[Git][ghc/ghc][wip/ncg-simd] 14 commits: The X86 SIMD patch.
sheaf (@sheaf)
gitlab at gitlab.haskell.org
Fri Sep 20 14:59:27 UTC 2024
sheaf pushed to branch wip/ncg-simd at Glasgow Haskell Compiler / GHC
Commits:
b1681978 by sheaf at 2024-09-20T16:58:37+02:00
The X86 SIMD patch.
This commit adds support for 128 bit wide SIMD vectors and vector
operations to GHC's X86 native code generator.
Main changes:
- Introduction of vector formats (`GHC.CmmToAsm.Format`)
- Introduction of 128-bit virtual register (`GHC.Platform.Reg`),
and removal of unused Float virtual register.
- Refactor of `GHC.Platform.Reg.Class.RegClass`: it now only contains
two classes, `RcInteger` (for general purpose registers) and `RcFloatOrVector`
(for registers that can be used for scalar floating point values as well
as vectors).
- Modify `GHC.CmmToAsm.X86.Instr.regUsageOfInstr` to keep track
of which format each register is used at, so that the register
allocator can know if it needs to spill the entire vector register
or just the lower 64 bits.
- Modify spill/load/reg-2-reg code to account for vector registers
(`GHC.CmmToAsm.X86.Instr.{mkSpillInstr, mkLoadInstr, mkRegRegMoveInstr, takeRegRegMoveInstr}`).
- Modify the register allocator code (`GHC.CmmToAsm.Reg.*`) to propagate
the format we are storing in any given register, for instance changing
`Reg` to `RegFormat` or `GlobalReg` to `GlobalRegUse`.
- Add logic to lower vector `MachOp`s to X86 assembly
(see `GHC.CmmToAsm.X86.CodeGen`)
- Minor cleanups to genprimopcode, to remove the llvm_only attribute
which is no longer applicable.
Tests for this feature are provided in the "testsuite/tests/simd" directory.
Fixes #7741
Keeping track of register formats adds a small memory overhead to the
register allocator (in particular, regUsageOfInstr now allocates more
to keep track of the `Format` each register is used at). This explains
the following metric increases.
-------------------------
Metric Increase:
T12707
T13035
T13379
T3294
T4801
T5321FD
T5321Fun
T783
-------------------------
- - - - -
d9821a7e by sheaf at 2024-09-20T16:58:40+02:00
Use xmm registers in genapply
This commit updates genapply to use xmm, ymm and zmm registers, for
stg_ap_v16/stg_ap_v32/stg_ap_v64, respectively.

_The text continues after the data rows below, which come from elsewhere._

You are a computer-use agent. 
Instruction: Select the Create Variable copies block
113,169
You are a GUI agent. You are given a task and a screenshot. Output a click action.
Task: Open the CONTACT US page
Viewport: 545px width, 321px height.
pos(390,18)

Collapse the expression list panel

It also updates the Cmm lexer and parser to produce Cmm vectors rather
than 128/256/512 bit wide scalars for V16/V32/V64, removing bits128,
bits256 and bits512 in favour of vectors.
The Cmm Lint check is weakened for vectors, as (in practice, e.g. on X86)

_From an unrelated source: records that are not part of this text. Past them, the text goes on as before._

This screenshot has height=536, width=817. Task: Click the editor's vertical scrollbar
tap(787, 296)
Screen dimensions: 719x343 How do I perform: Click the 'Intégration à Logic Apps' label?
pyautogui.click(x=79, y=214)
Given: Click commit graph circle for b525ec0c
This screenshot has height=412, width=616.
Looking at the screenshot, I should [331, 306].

it is okay to use a single vector register to hold multiple different
types of data, and we don't know just from seeing e.g. "XMM1" how to
interpret the 128 bits of data within.
Fixes #25062
- - - - -
5e4e1f64 by sheaf at 2024-09-20T16:58:40+02:00
Add vector fused multiply-add operations
This commit adds fused multiply add operations such as `fmaddDoubleX2#`.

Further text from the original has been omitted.